*Work required:* Copy exactly, and only, the lines from the line containing "You are a computer-use" through the last line of the records below, both included, and leave out any pictures.

╔══

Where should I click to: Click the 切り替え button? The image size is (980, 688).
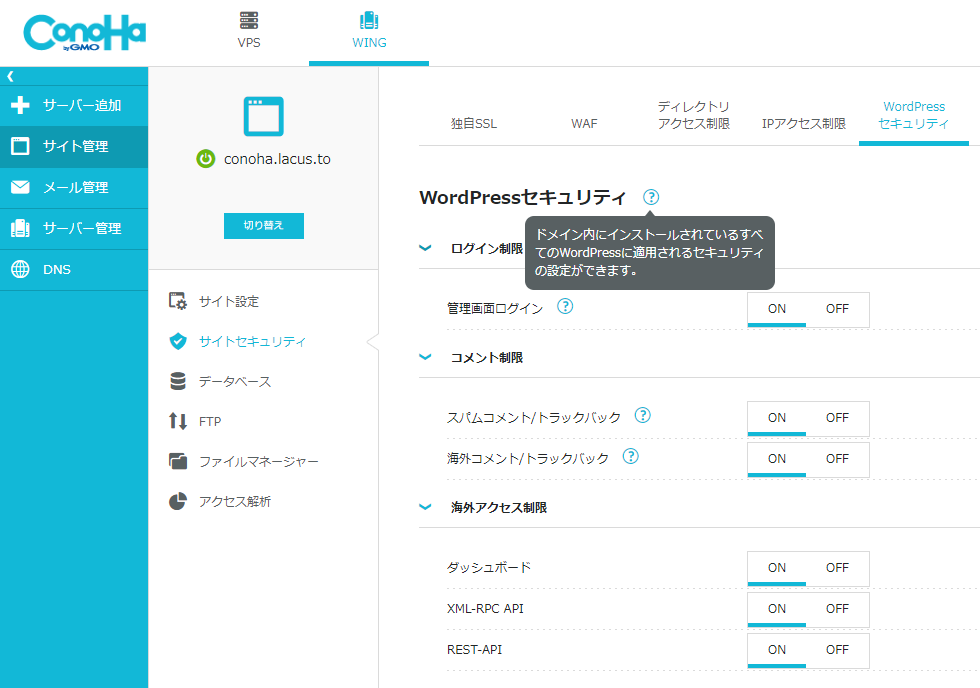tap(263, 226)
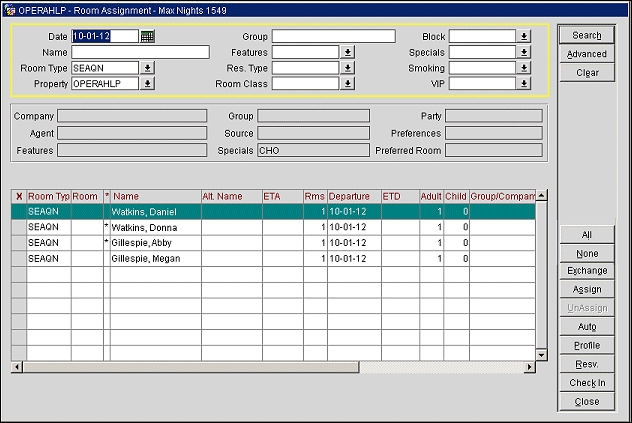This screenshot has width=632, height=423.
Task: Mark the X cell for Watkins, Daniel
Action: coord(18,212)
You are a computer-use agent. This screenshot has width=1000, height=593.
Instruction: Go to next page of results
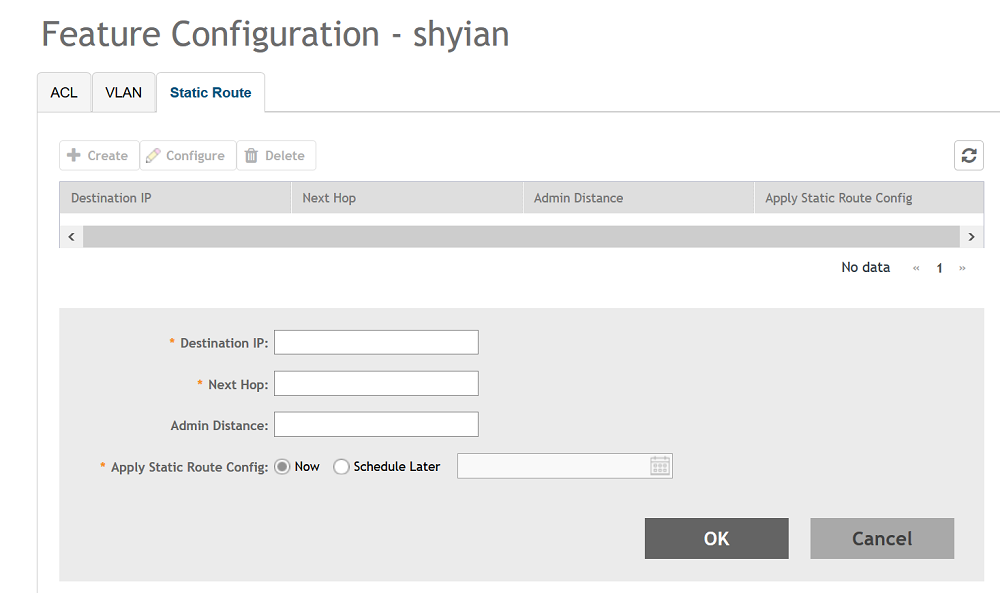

╚══

*Completed exercise:*
You are a computer-use agent. This screenshot has width=1000, height=593.
Instruction: Go to next page of results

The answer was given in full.